How a Nation Recovering from Total War Completed the Nation’s ‘Second Founding’

The Fifteenth Amendment, the last of the Reconstruction amendments, recognized Black male political equality and opened the path toward equal voting rights for all.

Collage of images relating to the passage of the 15th Amendment
Library of Congress, National Archives, Bettmann/Getty

This is an excerpt from The People’s Constitution: 200 Years, 27 Amendments, and the Promise of a More Perfect Union. The book tells how the American people have taken an imperfect constitution — the product of compromises and an artifact of its time — and made it more democratic.

In the five years following the Civil War, Americans added three Reconstruction amendments to the U.S. Constitution, amendments that served as the cornerstone for the nation’s “second founding.” The Thirteenth Amendment, which abolished slavery in 1865, was a powerful affirmation of the individual liberty and human dignity of four million Black people held in bondage in America — a constitutional reform that forever changed their fate and that of their descendants. The Fourteenth Amendment, enacted three years later, guaranteed equal citizenship and provided strong new protections for civil rights. But what about the political rights of the newly freed? With defiant white Southerners already taking steps to restore society as it existed before the war, there was a renewed sense of urgency to safeguard the newly-bestowed constitutional rights, increasing the pressure on Congress to act. Yet even many of the most ardent congressional supporters of equal rights questioned whether the country was ready to extend the franchise to the former slaves.

*RAW DATA*:

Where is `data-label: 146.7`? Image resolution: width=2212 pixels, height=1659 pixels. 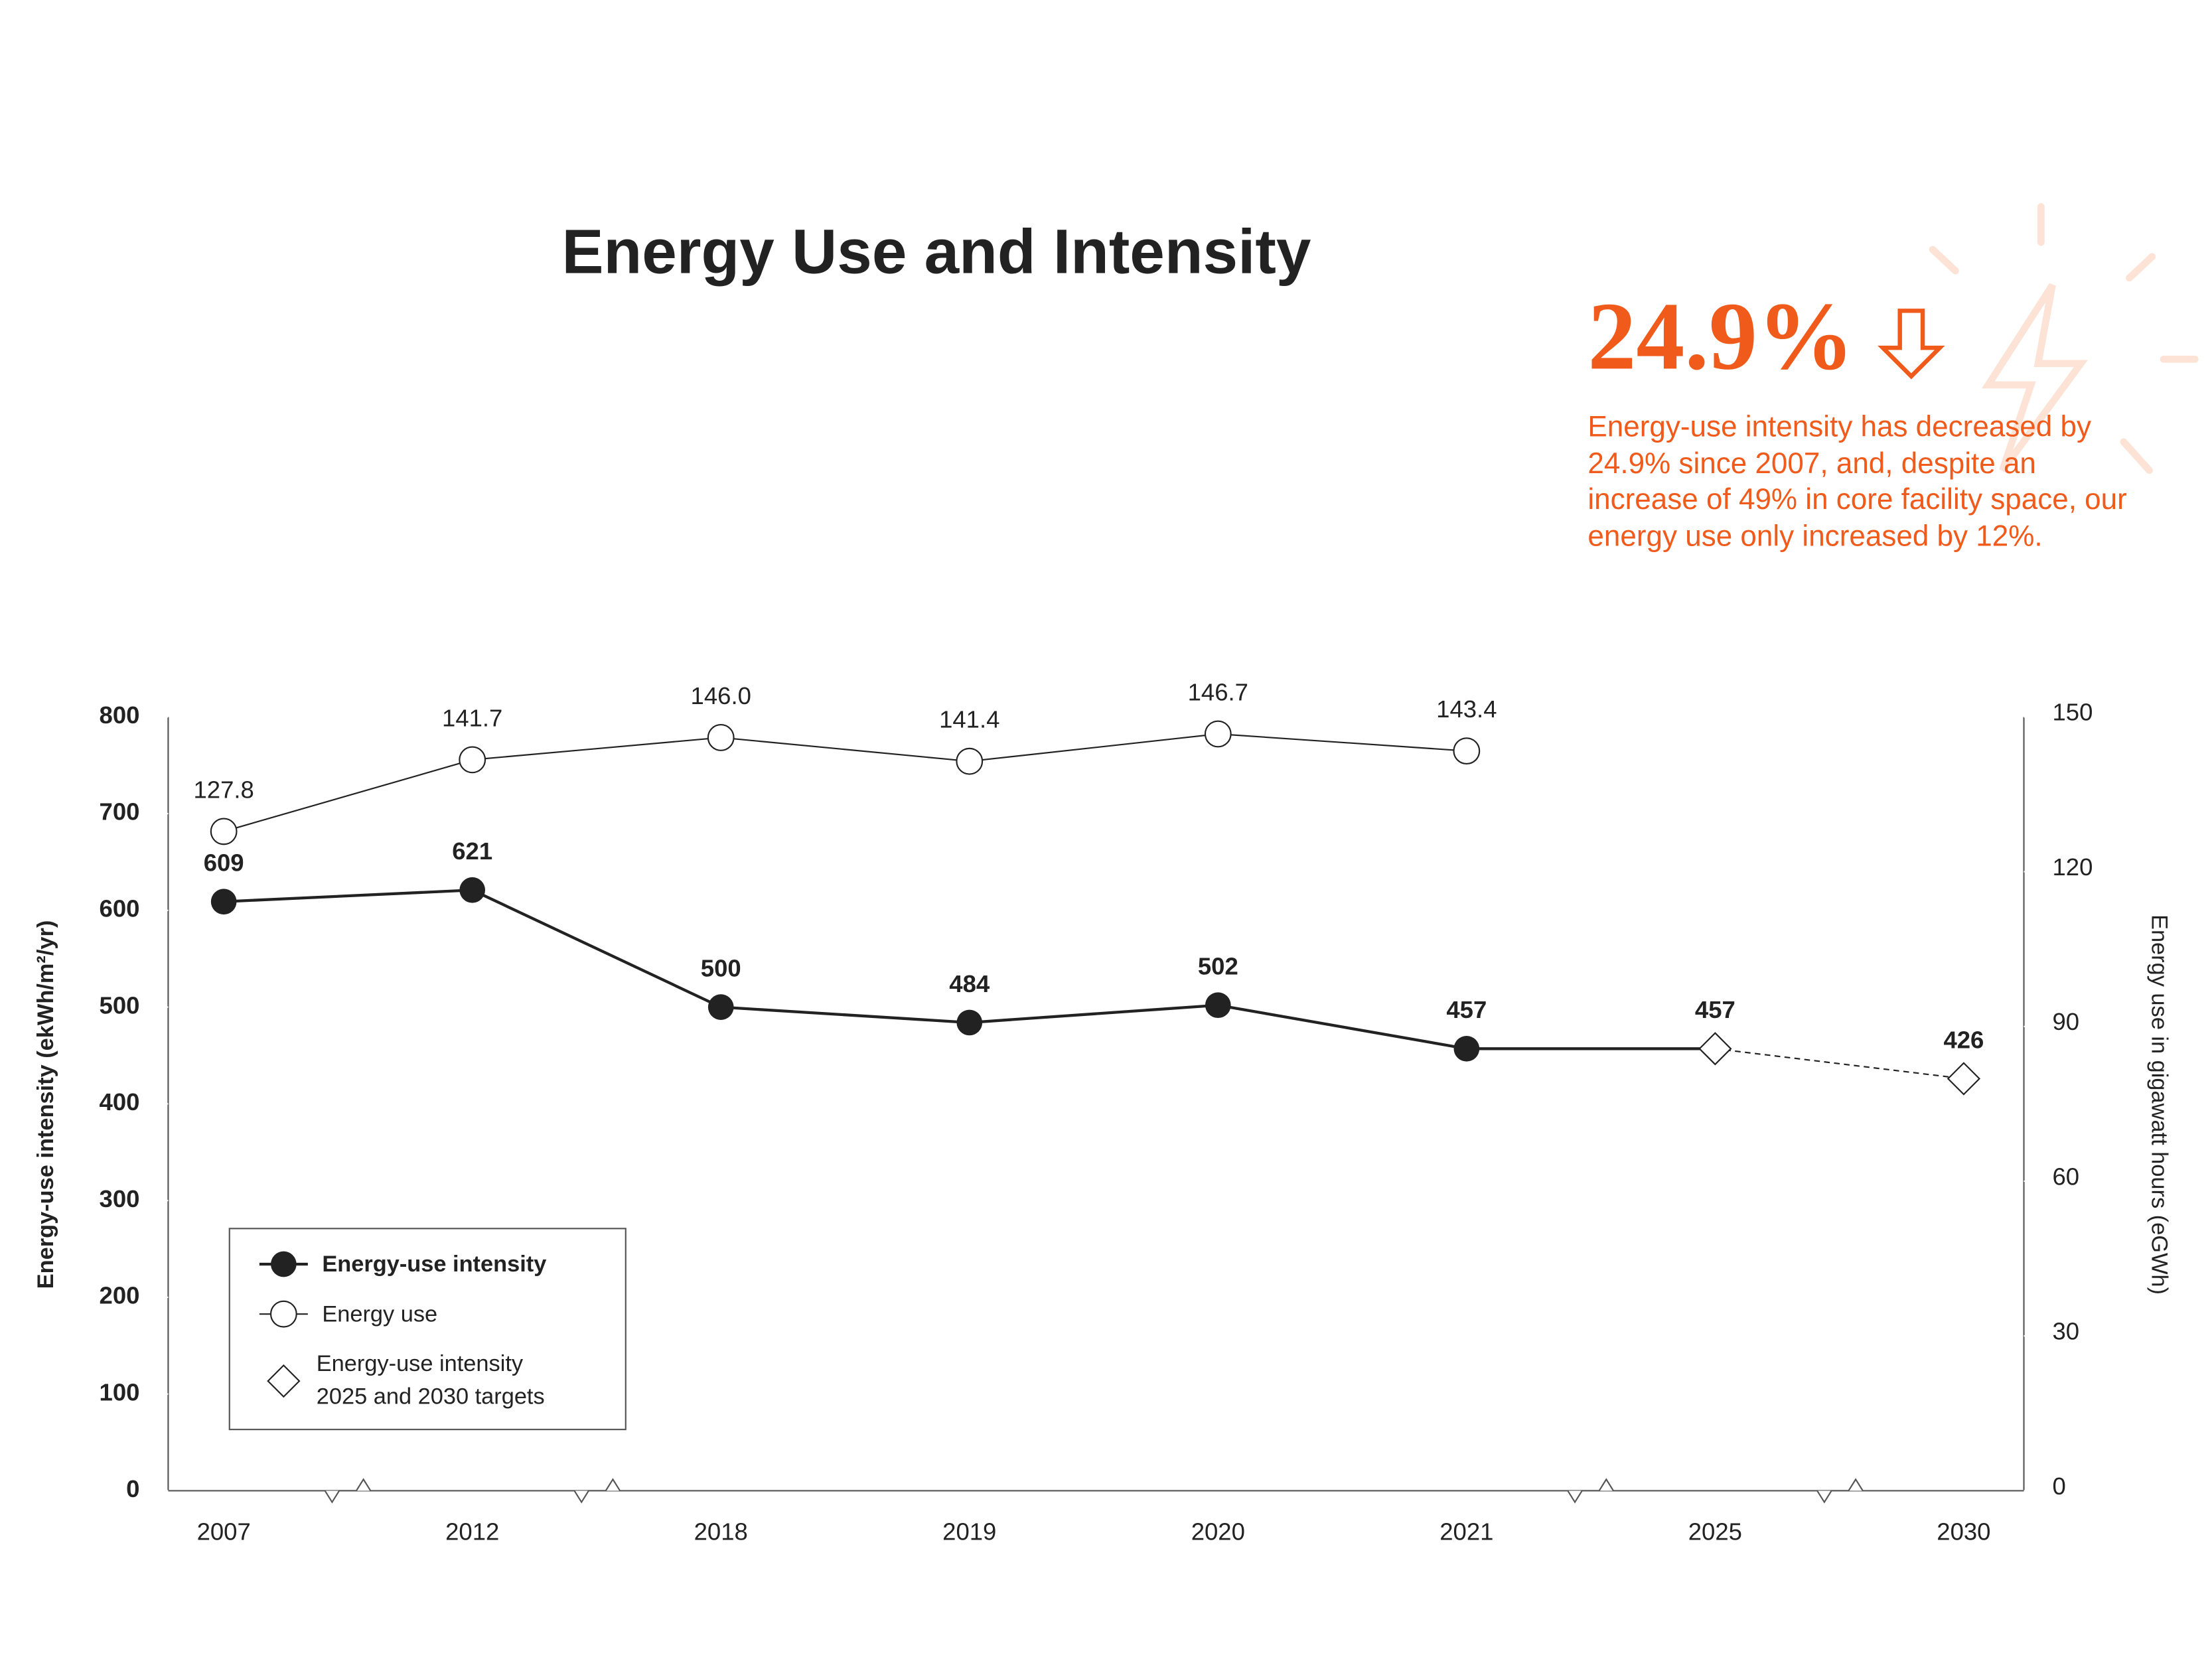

*PARTS OF THE EXERCISE*:
a. Summarize the Reconstruction amendments excerpt in two sentences.
b. Copy the Reconstruction amendments excerpt word for word from "Collage of images" to "it more democratic.".
c. Write the next part of the Reconstruction amendments excerpt, picking up after its final sentence.
The material was drawn from a different source than the text.

*EXERCISE ANSWERS*:
a. Within five years after the Civil War, Americans added three Reconstruction amendments to the Constitution: the Thirteenth abolished slavery in 1865, and the Fourteenth, three years later, guaranteed equal citizenship and strong new protections for civil rights. As defiant white Southerners moved to restore prewar society, pressure grew on Congress to protect the political rights of the newly freed, though even many strong supporters of equal rights doubted the country was ready to give them the vote.

b.
Collage of images relating to the passage of the 15th Amendment
Library of Congress, National Archives, Bettmann/Getty

This is an excerpt from The People’s Constitution: 200 Years, 27 Amendments, and the Promise of a More Perfect Union. The book tells how the American people have taken an imperfect constitution — the product of compromises and an artifact of its time — and made it more democratic.

c.
To address this pressing concern, lawmakers would have to revisit one of the crucial compromises made by the Constitution’s Framers. While one delegate to the Philadelphia Convention remarked, “The people will not readily subscribe to the new national Constitution, if it should subject them to be disenfranchised,” most of the men who devised our system of government back in 1787 believed that voting should be restricted to males who owned property or paid certain taxes. In the end, the Framers made the fateful decision to leave it to each state to determine who qualifies as a voter. Throughout the nation’s history, states would exercise this power to exclude African Americans, women, Indigenous people, immigrants, religious minorities, and others from equal participation in our democracy. Even today, many states continue to use this power to erect barriers to the ballot box that disproportionately impact voters of color.

It was 1869, and the clock was ticking. The 40th session of Congress would soon come to a close. Would lawmakers seize the moment to take bold action to protect voting rights?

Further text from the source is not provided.